Так как это был самый богатый дом в деревне, то не мешает его описать, чтобы познакомить читателя с тангутским жилищем. Ворота, которые у тангутов всегда делаются в южной стене, ввели нас в небольшой квадратный дворик; к северной стене, рядом с воротами была пристроена фанза с большим решетчатым окном и с резьбой по карнизу; это и есть та фанза, в которой ночевал А. И. Скасси. Вдоль восточной стены другая фанза без окон; западная стена была без пристроек; кухня помещалась у северной стены, так что ее дверь и окно в виде простого отверстия без всяких украшений смотрели на юг. Эта кухня была собственно просторный сарай, в левом конце которого был устроен кан. Передняя часть этого кана была занята тремя или четырьмя котлами, вмазанными в один ряд. Ряд котлов был отделен от остального кана невысокой стенкой. Продолжение кухни в правую сторону было занято конюшней, которая никакой загородкой не отделялась от кухни. Эта конюшня окружала восточную фанзу сзади и концом своим выходила к воротам, где в нее тоже был вход.
Тот угол сарая, в котором помещалась кухня, кроме окна, не имел никакой мебели, кроме деревянных полок, устроенных подле стены для деревянной и глиняной посуды. Большая широкая доска, положенная на глиняную тумбу, заменяет кухонный стол; на нем хозяйка месит тесто, катает лепешки и сочни и крошит лапшу. Большое ведро для воды, стоящее посередине кухни, довершает инвентарь кухонной посуды. Небольшое пространство пола перед очагами, на которых греются котлы, забрано досками; в остальной части наш сарай имел земляной пол. Освещалась кухня большим отверстием, более похожим на брешь в стене, чем на окно.
Несколько минут спустя после того, как я разостлал свою постель на кане и уселся на ней, пришел с поля старик-хозяин, от старости лет согнувшийся в дугу. Я, однако, не возбуждал вопроса о перемещении в чистую комнату, потому что ради этнографических наблюдений мне было полезнее оставаться в обществе хозяев-тангутов, чем провести вечер в отдельном помещении. Сами хозяева тоже, кажется, находили это для себя менее хлопотливым и с удовольствием уступили нам в распоряжение нашей компании, рассчитывая сами устроиться ночью на деревянном полу перед очагами. При огнях собрались и остальные члены семьи; тут было несколько молодых людей; один из них носил в своей шубе, как в мешке, совершенно голого рослого пятилетнего мальчика, который то совсем скрывался в своем убежище, то выставлял из него свои длинные руки и лез на шею к своему отцу или брату, определить не могу. Обитатели этой одной из неприступных тангутских крепостей были уже расположены в пользу русских хомбу стоянкой А. И. Скасси; мы, в свою очередь, постарались подогреть оставленное им доброе впечатление новой раздачей сахара, а в конце вечера мы, кроме того, пригласили их разделить нашу трапезу.

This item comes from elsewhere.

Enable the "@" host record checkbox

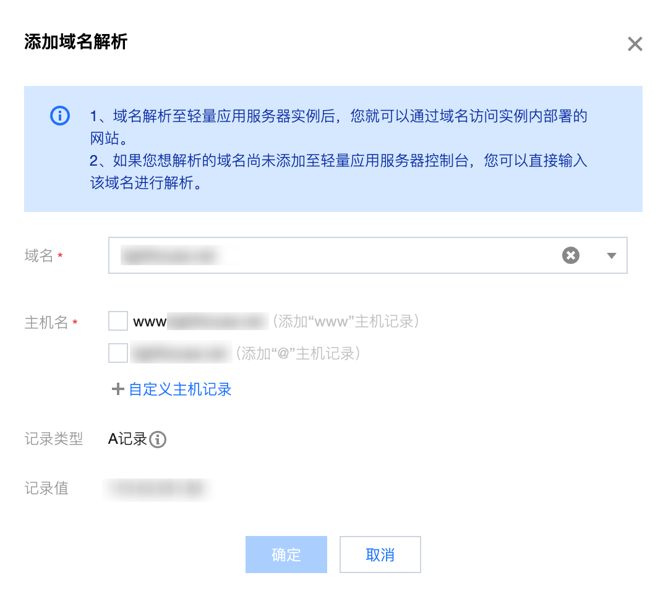coord(118,353)
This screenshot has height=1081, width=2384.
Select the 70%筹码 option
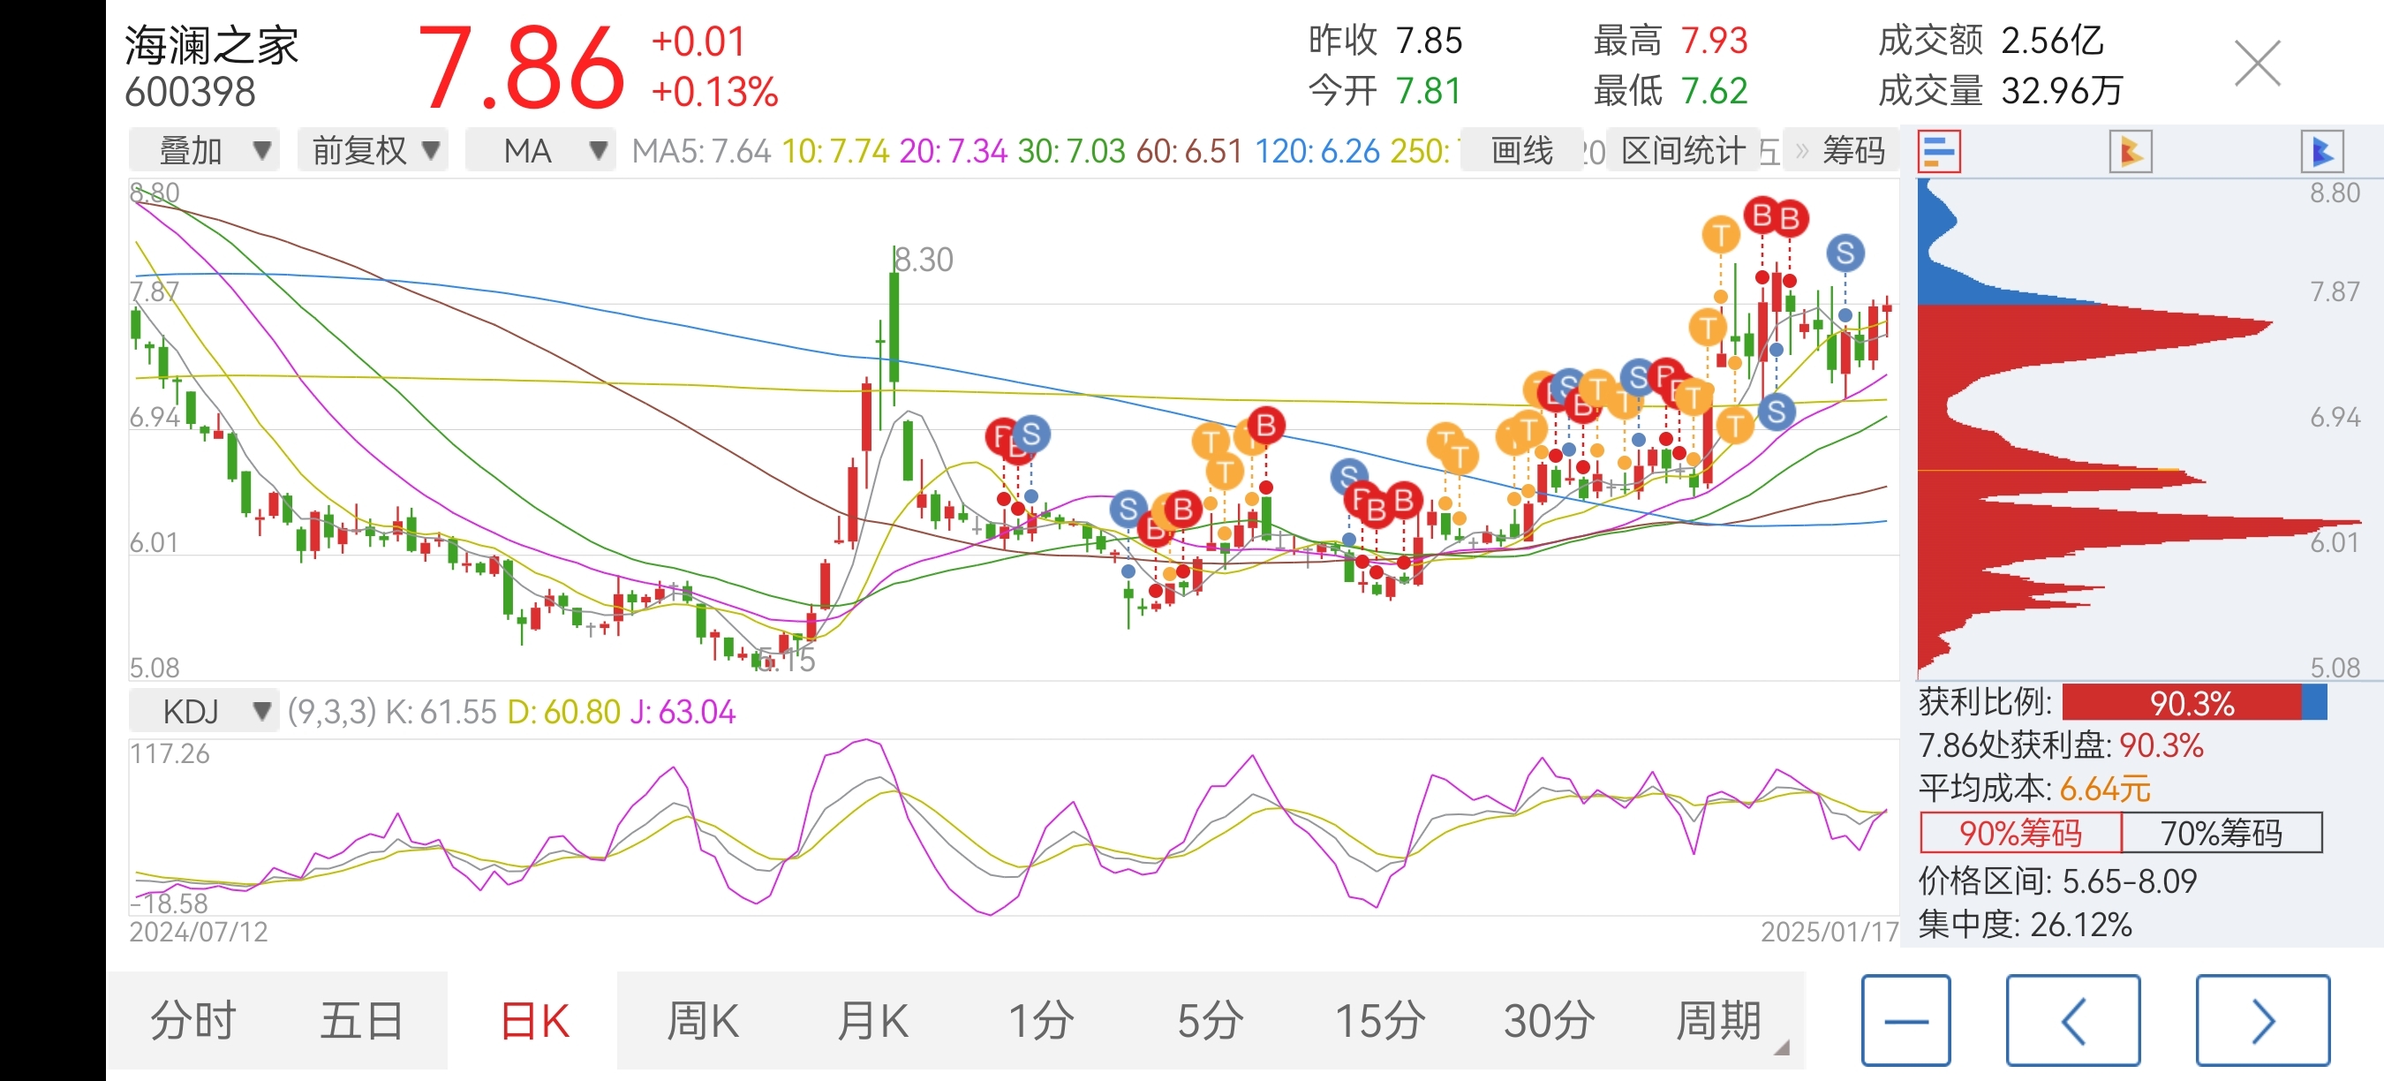2221,833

На ночь мы устроились великолепно. Я, Сандан Джимба и Талынтэр, все трое расположились на теплом кане, на котором еще оставалось места для стольких же людей. Спать на нагретом кане было очень тепло. Вероятно, немало также нагревали наше помещение и те штук двадцать сарлыков [домашних яков] и несколько лошадей, которые помещались под одной с нами крышей. Мне, впрочем, не в первый раз приходилось ночевать в таком близком соседстве с животными. Когда мы проходили по лёссовым горам, нам нередко случалось помещаться в одной пещере с нашими лошадьми.
Утром, благодаря этому соседству, со мной случился забавный анекдот. На заре, когда сон бывает тонок и внешние звуки подают повод к образованию неожиданных сновидений, мне приснилось, что я лежу не в тангутской конюшне, а в своей хорошенькой размалеванной келье в Гумбуме; будто на дворе ненастье, дождь пробил крышу и струя воды льет на мои книги и на мой письменный стол. Я в испуге поднял, разумеется, крик: «Пролило! Пролило!» – думая призвать своих слуг на помощь.
– Где пролило? – спросил меня проснувшийся Сандан Джимба.
Увидев его приподнятую седую голову возле себя, я тотчас понял, где нахожусь; дыхание, фырканье и бычьи челюсти, пережевывающие жвачку, еще лучше воротили меня к действительности. Тут только я догадался, какая это была действительность, которая меня напугала и разбудила.
Из Чуньчжи дорога в Ачун-нанцзун идет вниз по речке Чуньчжа-лунва по ее левому берегу. День был прекрасный; солнце ярко било в глаза, потому что долина направляется почти прямо на юг; желтый, а иногда и красный цвет обрывов, которыми исполосованы подошвы гор, значительно усиливал освещение долины. Снега на горах не было не только в этой долине, но и во всю дорогу от Гумбума. Долина очень населена; на расстоянии верст пятнадцати мы проехали две деревни, да, кроме того, видели несколько деревень на правом берегу. Жаль было только, что на горах не было видно лесов; на дне же долины встречалось много тополевых рощ и аллей, которые, впрочем, в это время года мало оживляли картину, так как серо-зеленый цвет их стволов и ветвей мало выделялся на серо-желтом фоне гор.
Деревенские здания на зимнем фоне гор тоже мало выделяются и не разнообразят картины. Это ряды серо-желтых, сбитых из лёсса стен, до 3 или 4 сажен высоты, без окон; иногда в них видны ворота, но часто они бывают загорожены соседними зданиями. Ничего выдающегося из этой серо-желтой массы глины. Разве где-нибудь выдастся надстройка над воротами в виде мезонина; она обыкновенно служит сеновалом; иногда в этой надстройке вставлено большое мелкорешетчатое окно, иногда четырехугольное отверстие просто забито соломой.
В тангутских деревнях всегда много видно высоких шестов, поднимающихся из дворов вроде наших скворечниц. Одни из этих шестов несут на себе флаги, исписанные молитвами; другие на вершине имеют железный трезубец, третьи – деревянную рамку, в которую вставлен род нашей детской мельницы. Эта последняя состоит из деревянного креста, на концах которого выдолблены ложки. Это лун-кор или лун-корло́ – ветряная молитвенная мельница. Кроме того, есть еще и водяные молитвенные мельницы, а также и ручные, двигаемые рукой человека. Последние тоже в большом употреблении у простого тангутского народа. Когда мы прошлым летом проезжали по тангутской стране, мы видели, что каждая пожилая женщина имеет ручную мельницу; иногда нас окружала толпа любопытных тангуток, каждая из которых вертела род зонтика, ручкой заткнутого за пазуху шубы. В долине Чуньчжа-лунвы я не заметил этого обыкновения, может быть потому, что был другой сезон.